--- Task to complete ---
The word to look for is "agent". Report every line of the entries below that has it.
··· Information given
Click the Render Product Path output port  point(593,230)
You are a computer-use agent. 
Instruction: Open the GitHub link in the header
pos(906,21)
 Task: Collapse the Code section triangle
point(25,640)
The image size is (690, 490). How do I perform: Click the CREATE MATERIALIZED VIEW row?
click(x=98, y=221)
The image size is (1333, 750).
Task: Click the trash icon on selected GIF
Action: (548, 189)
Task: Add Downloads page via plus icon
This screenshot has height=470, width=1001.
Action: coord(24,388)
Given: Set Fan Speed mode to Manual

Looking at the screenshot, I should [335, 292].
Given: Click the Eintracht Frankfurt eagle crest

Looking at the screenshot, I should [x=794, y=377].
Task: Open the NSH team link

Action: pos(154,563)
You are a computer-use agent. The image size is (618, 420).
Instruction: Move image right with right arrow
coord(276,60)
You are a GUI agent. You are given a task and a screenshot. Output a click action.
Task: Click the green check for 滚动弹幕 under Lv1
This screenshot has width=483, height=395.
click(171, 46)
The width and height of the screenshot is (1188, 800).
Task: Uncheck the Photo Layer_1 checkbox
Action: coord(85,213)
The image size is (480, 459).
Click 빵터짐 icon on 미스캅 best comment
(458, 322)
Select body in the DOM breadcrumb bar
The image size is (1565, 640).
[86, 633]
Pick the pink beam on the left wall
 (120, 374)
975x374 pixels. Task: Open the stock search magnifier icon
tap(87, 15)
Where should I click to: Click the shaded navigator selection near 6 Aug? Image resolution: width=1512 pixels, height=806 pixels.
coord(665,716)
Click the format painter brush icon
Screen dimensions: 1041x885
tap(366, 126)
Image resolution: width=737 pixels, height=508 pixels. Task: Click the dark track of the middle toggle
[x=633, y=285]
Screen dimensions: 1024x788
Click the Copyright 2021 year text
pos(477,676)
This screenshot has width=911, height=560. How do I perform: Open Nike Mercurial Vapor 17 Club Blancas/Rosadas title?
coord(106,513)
······
--- Written response ---
You are a computer-use agent. 
You are a computer-use agent. The image size is (618, 420).
You are a GUI agent. You are given a task and a screenshot. Output a click action.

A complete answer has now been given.